Stored data entries:
=== Section Start ===

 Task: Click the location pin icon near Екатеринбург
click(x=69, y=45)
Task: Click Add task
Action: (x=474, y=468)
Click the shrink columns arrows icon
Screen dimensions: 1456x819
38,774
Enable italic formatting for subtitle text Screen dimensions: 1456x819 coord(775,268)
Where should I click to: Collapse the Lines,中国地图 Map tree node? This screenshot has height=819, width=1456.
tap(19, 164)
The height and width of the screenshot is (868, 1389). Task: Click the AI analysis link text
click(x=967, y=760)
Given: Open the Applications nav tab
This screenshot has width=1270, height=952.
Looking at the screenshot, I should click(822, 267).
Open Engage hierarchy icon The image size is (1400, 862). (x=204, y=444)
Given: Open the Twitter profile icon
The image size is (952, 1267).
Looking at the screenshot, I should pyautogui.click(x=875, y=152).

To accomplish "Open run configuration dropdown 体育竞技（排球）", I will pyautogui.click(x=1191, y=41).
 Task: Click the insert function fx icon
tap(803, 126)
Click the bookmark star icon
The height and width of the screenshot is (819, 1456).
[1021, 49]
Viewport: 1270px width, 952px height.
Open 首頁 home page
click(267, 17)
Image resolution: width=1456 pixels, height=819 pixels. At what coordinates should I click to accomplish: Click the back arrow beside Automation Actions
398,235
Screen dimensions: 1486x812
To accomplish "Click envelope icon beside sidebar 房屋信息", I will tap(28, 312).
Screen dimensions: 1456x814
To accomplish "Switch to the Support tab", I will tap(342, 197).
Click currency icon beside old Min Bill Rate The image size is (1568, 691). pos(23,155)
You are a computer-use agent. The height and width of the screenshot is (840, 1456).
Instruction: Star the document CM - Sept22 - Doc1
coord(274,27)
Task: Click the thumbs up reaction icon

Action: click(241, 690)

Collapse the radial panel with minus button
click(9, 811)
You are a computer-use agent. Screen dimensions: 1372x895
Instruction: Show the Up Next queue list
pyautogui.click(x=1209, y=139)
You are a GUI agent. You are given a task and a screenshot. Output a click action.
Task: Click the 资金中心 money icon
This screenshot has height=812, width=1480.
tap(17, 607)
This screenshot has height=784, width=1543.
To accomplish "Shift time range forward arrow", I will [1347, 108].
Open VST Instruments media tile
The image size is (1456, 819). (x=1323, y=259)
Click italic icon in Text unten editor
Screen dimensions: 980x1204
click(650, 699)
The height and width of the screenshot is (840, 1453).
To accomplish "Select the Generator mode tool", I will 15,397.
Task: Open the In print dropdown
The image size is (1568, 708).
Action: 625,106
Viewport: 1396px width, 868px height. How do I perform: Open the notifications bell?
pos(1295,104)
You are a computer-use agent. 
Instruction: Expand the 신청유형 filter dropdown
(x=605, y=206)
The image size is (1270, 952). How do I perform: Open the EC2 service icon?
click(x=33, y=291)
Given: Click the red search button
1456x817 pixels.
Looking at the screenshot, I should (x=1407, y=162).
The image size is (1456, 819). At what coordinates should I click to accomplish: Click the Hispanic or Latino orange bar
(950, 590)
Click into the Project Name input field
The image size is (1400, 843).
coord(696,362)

=== Section End ===

Exercise goal: List all lines above in which the string "italic" appears.

Response for this exercise:
Enable italic formatting for subtitle text Screen dimensions: 1456x819 coord(775,268)
Click italic icon in Text unten editor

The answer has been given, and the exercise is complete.